> [WORK TO COMPLETE]:
• A. In the Friday Faves post, what instrument does Nathan use to perform his arrangement of the Halo theme?
• B. Write out, word for word, the part of the Friday Faves post that opens with the words containing "5 Friday Faves" and closes with "in Comments, below).".
START TEXT EXCERPT
Tag Archives: Acts of Service

5 Friday Faves – Beyond the Guitar’s “Halo”, Best Film Scene, Secure Attachment, Letters to Children, and Birthdays

Happy Friday! It’s been a sweet week around here with birthday celebrations, snow, and so many captivating discoveries. Hope your week has worn well for you. Here are this week’s faves of mine (please share yours as well, in Comments, below).

1) Beyond the Guitar’s “Halo” – For twenty years, Halo and its sequels are wildly popular videogames (first person shooter). I don’t know it personally but first saw it played by son Nathan and his high school buddies. Halo Infinite came out before Christmas 2021. It is the latest rendition of the game. The theme is beautiful as you’ll hear with Nathan’s arrangement and performance below. Another amazing feat of taking a gorgeous orchestral piece of music and rendering it beautifully and a single instrument. His classical guitar.

 

2) Best Film Scene – Full disclosure: I haven’t seen the 2021 film CODA (“children of deaf adults”), but I will. It came to my attention from Josh Larsen’s tweet below, looking for fan favorites:

Several folks replying to his “scene of the year” question posted “CODA (2021) – The Audition”. Can’t tell you how many times I’ve watched that scene. Goosebumps. Every. Single. Time.

[The song “Both Sides Now” was written and first performed by Joni Mitchell in 1967.]

In mid-life, my mom began working in a printing company. It was a loud workplace and everyone wore earplugs and communicated often with hand signals while on the floor. She made friends with a deaf woman named Mary. Mom didn’t have to learn sign language to communicate with Mary on the floor, but their friendship grew as did my mom’s determination to learn how to truly be a friend to her. I can’t tell you how proud and enthralled I was at Mom’s learning sign language at her age…just to truly know and understand her deaf friend. They had a long beautiful friendship even after retiring from their work. Both have since died.

We have a hearing-impaired son (whose hearing is assisted with hearing aids, but who still engages with the world a bit differently because of his hearing issues. He struggles learning languages and depended more on lip-reading early on before we knew for sure he had hearing issues. He amazes us still how he has dealt with life in the hearing world.

This scene…this movie…captures some of this tension. Also the tension of the blue collar work world juxtaposed with the arts symbolized in the young [CODA] Ruby’s pursuit of admission to Berklee School of Music. You see the beauty of both.

Josh Larsen and others like him are why I stay on Twitter. I follow the most remarkable people and they open up ideas to me that are life-giving. [I don’t follow people otherwise.] Josh is a podcaster but has also written the book Movies Are Prayers. Check it out. Here’s a review.]

[P.S. I LOVED the review of the film CODA by some deaf moms. Oh my goodness! How rich and tender. Can’t wait to see the film myself.]

3) Secure Attachment – The flourishing of relationships is strongly impacted by the nature of attachment from infancy. The baby with her parents/caregivers. Was (s)he seen, truly seen, by the adults caring for her and was she soothed, kept safe and secure, in ways that communicated the same to her? Or was the attachment more geared to the caregivers’ needs or emotional strain at the time?
END TEXT EXCERPT
START PROVIDED MATERIAL
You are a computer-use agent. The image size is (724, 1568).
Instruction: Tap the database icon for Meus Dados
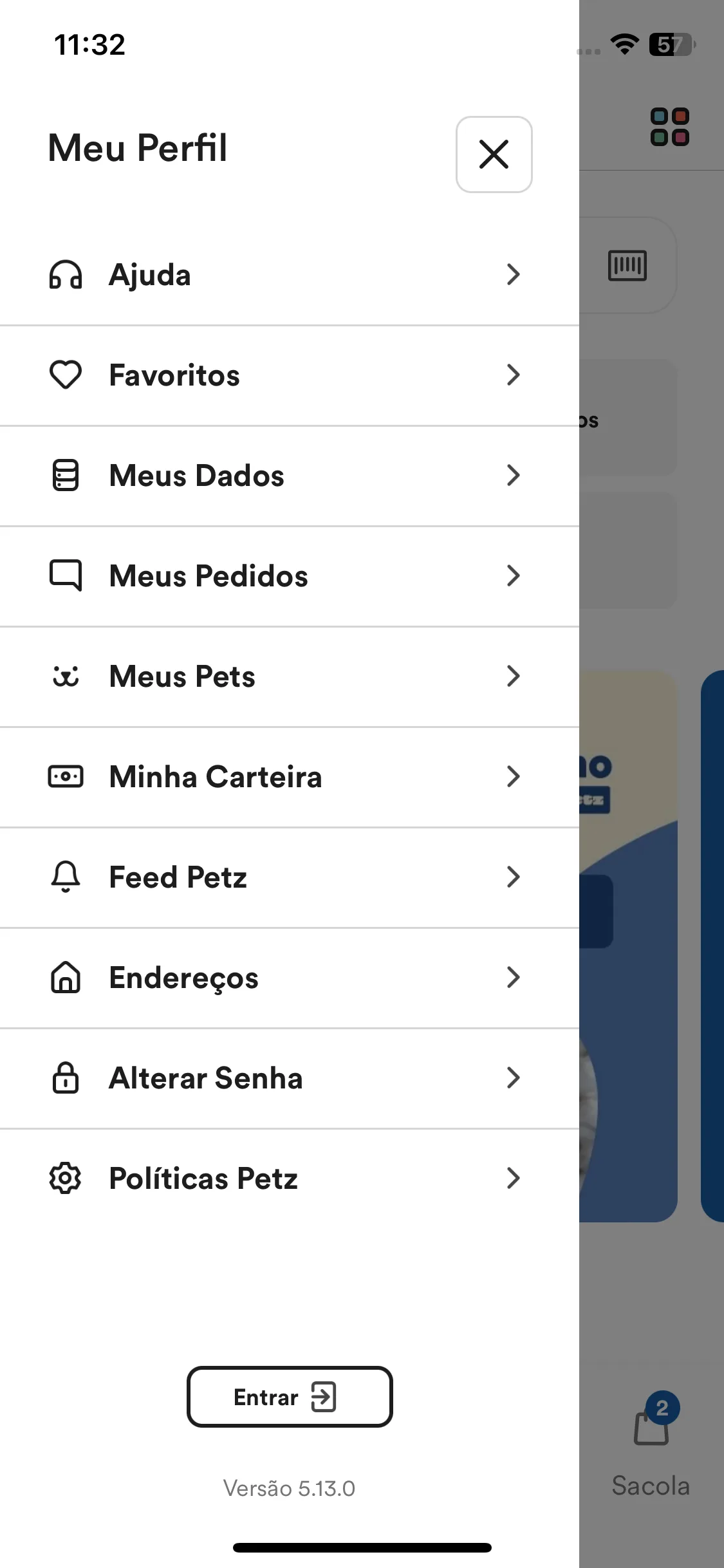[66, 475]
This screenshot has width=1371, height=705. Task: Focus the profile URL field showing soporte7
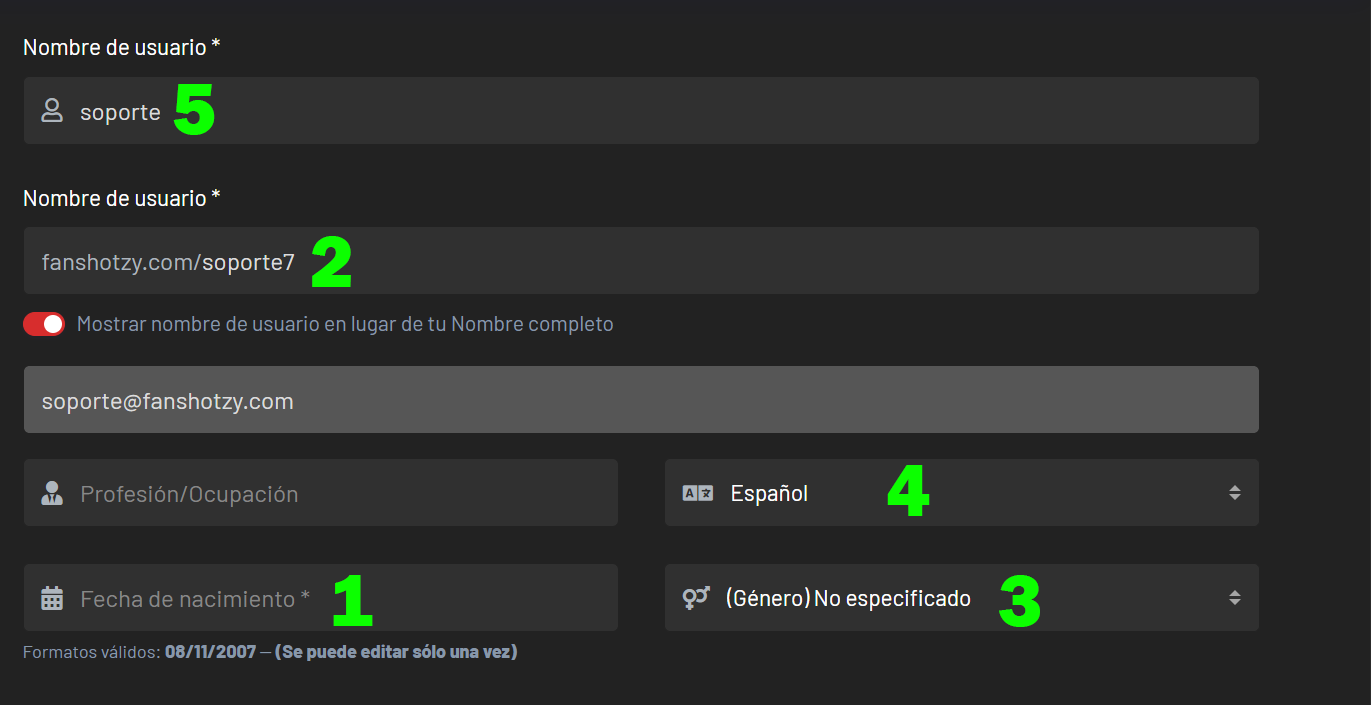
END PROVIDED MATERIAL
START PROVIDED MATERIAL
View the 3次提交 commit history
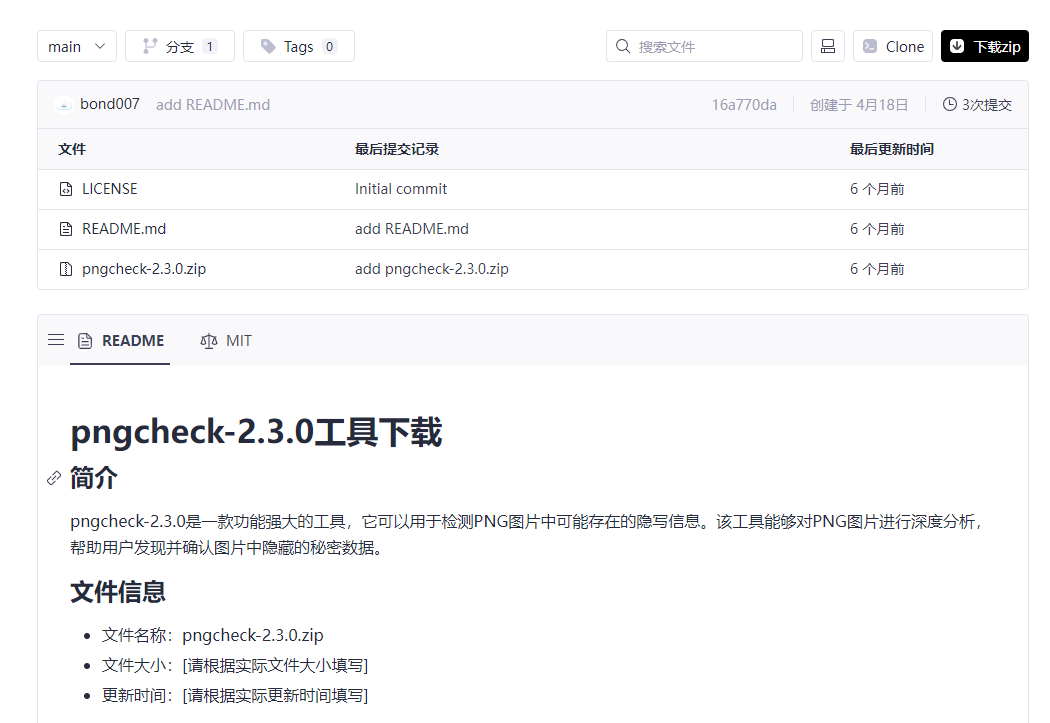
END PROVIDED MATERIAL
> [ANSWERS TO EACH TASK]:
• A. A classical guitar.

• B.
5 Friday Faves – Beyond the Guitar’s “Halo”, Best Film Scene, Secure Attachment, Letters to Children, and Birthdays

Happy Friday! It’s been a sweet week around here with birthday celebrations, snow, and so many captivating discoveries. Hope your week has worn well for you. Here are this week’s faves of mine (please share yours as well, in Comments, below).